As if that public support for private enterprise isn’t enough, now President Trump is taking it to the next level by acquiring 10 percent of Intel’s stock in exchange for the $8.9 billion the government is providing the company via the Chips and Science Act.

From one angle, this certainly is an improvement over the big bank bailouts, where the taxpayer took all the risk but received none of the upside once the banks became solvent again. But it also marks a new version of "too big to fail." After all, when Socialist Trump takes a stake in a corporation, he certainly can’t allow that corporation to fail and wipe out all that equity.

This transaction has sent alarm bells ringing in the executive suites of hundreds of corporations on the government dole. As one corporate lawyer put it, “Virtually every company I’ve talked to which is a regular recipient of subsidies or grants from the government is concerned right now.”

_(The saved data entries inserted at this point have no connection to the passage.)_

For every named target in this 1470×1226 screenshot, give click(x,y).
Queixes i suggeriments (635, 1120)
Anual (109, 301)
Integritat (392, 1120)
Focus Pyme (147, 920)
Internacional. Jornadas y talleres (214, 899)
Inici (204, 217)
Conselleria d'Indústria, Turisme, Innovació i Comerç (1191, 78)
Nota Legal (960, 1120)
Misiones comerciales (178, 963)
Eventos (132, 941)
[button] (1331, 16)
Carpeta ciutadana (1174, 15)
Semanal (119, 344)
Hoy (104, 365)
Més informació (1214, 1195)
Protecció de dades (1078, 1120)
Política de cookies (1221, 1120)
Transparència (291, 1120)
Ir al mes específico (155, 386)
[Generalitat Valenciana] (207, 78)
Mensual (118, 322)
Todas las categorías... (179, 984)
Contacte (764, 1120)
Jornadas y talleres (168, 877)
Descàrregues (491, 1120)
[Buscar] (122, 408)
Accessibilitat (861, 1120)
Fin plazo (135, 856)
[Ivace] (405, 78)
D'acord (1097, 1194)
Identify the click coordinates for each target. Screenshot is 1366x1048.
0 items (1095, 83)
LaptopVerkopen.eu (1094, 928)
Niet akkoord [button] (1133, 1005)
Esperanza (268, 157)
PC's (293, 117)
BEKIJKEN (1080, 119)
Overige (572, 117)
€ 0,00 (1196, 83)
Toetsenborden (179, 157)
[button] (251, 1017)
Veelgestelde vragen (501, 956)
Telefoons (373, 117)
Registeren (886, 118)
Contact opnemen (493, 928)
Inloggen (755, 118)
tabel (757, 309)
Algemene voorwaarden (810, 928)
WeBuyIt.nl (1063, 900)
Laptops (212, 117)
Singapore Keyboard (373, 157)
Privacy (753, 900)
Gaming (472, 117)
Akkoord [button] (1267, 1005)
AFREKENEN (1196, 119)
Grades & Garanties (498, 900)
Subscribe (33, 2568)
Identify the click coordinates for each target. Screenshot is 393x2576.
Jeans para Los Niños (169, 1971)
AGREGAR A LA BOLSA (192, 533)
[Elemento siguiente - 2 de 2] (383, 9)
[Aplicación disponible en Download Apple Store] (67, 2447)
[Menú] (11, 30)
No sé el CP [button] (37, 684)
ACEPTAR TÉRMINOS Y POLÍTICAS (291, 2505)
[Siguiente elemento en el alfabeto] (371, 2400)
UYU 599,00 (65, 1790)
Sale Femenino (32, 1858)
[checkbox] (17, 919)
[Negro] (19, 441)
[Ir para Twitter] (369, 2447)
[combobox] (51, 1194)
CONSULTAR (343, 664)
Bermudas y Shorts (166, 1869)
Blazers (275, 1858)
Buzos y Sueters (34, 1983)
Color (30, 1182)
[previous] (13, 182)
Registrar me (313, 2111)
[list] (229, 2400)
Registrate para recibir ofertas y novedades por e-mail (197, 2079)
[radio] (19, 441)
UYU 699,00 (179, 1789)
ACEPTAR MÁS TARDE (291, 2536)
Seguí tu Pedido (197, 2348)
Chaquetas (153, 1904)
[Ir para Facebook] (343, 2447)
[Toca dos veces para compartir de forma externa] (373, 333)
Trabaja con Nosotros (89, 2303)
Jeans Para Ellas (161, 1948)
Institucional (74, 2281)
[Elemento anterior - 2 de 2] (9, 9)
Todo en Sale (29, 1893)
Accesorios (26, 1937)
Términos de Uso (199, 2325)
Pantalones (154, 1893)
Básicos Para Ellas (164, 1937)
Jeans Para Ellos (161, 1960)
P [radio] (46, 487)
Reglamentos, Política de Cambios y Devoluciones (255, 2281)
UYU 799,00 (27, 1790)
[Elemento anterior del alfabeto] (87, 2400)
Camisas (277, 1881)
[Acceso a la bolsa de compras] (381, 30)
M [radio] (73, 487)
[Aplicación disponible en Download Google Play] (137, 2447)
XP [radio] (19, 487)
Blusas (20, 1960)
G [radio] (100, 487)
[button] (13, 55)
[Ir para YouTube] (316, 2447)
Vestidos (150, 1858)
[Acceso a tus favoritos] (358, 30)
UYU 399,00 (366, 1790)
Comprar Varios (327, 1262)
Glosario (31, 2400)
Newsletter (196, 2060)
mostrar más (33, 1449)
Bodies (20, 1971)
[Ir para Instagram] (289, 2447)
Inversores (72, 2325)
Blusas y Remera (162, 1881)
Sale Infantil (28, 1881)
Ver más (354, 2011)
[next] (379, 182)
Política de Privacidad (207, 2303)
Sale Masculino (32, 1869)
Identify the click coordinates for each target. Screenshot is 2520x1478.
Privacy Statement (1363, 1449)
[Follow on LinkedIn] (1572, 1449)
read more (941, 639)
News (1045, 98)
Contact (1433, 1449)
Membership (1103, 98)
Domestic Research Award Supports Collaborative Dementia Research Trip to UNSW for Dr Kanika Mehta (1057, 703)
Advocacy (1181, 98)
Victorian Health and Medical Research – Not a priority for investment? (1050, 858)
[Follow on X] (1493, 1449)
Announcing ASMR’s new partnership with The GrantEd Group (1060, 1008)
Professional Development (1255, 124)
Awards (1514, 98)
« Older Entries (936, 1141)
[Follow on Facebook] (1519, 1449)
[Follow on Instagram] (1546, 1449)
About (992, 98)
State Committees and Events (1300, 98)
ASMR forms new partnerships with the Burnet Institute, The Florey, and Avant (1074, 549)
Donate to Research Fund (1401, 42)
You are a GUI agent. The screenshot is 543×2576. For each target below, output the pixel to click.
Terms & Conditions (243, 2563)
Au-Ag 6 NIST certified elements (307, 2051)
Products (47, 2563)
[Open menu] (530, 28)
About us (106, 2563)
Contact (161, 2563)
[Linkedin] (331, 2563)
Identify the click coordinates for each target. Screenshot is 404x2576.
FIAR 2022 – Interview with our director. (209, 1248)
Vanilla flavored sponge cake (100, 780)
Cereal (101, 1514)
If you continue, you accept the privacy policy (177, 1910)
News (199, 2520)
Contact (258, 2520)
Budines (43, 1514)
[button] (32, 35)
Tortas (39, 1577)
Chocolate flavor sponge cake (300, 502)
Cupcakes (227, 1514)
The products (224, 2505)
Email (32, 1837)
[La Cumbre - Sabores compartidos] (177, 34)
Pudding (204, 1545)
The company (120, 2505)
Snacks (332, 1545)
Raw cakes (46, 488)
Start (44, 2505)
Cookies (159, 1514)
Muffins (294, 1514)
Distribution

What are they so worried about? They are concerned that they will have to give something back to the taxpayer in exchange for our largess. But the frank admission of their fears also tells us quite a bit about how the corporate economy is actually structured. What Trump is laying bare are decades of corporate socialism—the use of taxpayer money to support and enrich private corporations and their stockholders (including the elected officials who continue to trade shares and profit while making laws and regulations that impact the companies in which they hold shares).

This is the real swamp that is siphoning wealth and stable jobs away from working people. This is the swamp that has caused so many voters to give up on government. This is the swamp full of quicksand, sucking politicians into the suffocating cycle of endless corporate donations. Draining the swamp means ending corporate socialism, dismantling the apparatus that rewards big corporate contributions and empowers lobbyists arguing for big business over the interests of working people, and neither of our two political parties is willing to do that.

By accident, Trump’s overt support for Intel creates an opportunity for the Democrats to help working people secure their jobs from corporate greed. If the Democrats had any guts—granted that’s a big “if”—they would offer legislation prohibiting any corporation receiving taxpayer funding or subsidies from implementing compulsory layoffs. Instead, all layoffs would be voluntary based on financial buyout packages, the kind that are often offered to upper-level white-collar employees. If you take taxpayer money, you can’t force taxpayers out of their jobs. That would certainly seem fair and just to working people, who are too often simply told to take a hike just to further enrich executives and Wall Street investors.

After all, what was the Chips and Science Act for? One big reason for this big investment, supposedly, was to bring thousands of new jobs to America. The Biden administration awarded Intel an $8.5 billion grant, plus $11 billion in favorable loans, based on Intel’s claim that it would create 20,000 temporary construction jobs and 10,000 more permanent manufacturing positions.

Meanwhile, since 1990, Intel has spent $152 billion on stock buybacks. It has chosen to use its revenues to buy up its own shares, rather than investing in the company’s future. Stock buybacks boost the prices of a company’s shares and enrich its top executives and major Wall Street investors. They do not increase the worth of the company. Hey, why not grab more taxpayer money, buy back more shares, and shove the gains in your pocket as fast as possible? Isn’t that what all those corporate donations are for?

And the jobs? Nothing is guaranteed. In fact, as the Chips Act was moving through Congress, Intel laid off 2,000 workers!

So, instead of giving 24-hour speeches that no one can remember, why don’t a few Democrats get up on the Senate floor and say something like this:

“Now that the United States taxpayers own 10 percent of Intel, let’s make our investment contingent on protecting the livelihoods of working people. Mr. President, tell Intel that during the life of our investment, the company will not be permitted to conduct compulsory layoffs. Only voluntary buyouts will be permitted. Join us in a bill that puts the protection of jobs of working people front and center.”

Shouldn’t all the Democrats and even the Josh Hawley Republicans get behind such job-protecting legislation?

But here’s what comes to mind after writing that sentence: Not a chance! Get real! What are you smoking? I can’t imagine the Democratic leadership embracing such a proposal. Their knees knock at any mention of policies that offend corporations and Wall Street.

That’s why we need a new party of working people. Not a third party, but a true alternative to the corporate-dominated Republicans and Democrats. That’s what 57 percent of the voters of Michigan, Ohio, Pennsylvania, and Wisconsin really want. They want a party that is willing to put working people at the center of economic policy, rather than provide corporations with more taxpayer dollars.

Corporate sycophants will call that socialistic, as if enhancing the jobs and income of working people is a slur. Meanwhile, the super-rich have no problem building gold-plated castles of corporate socialism... to enrich themselves.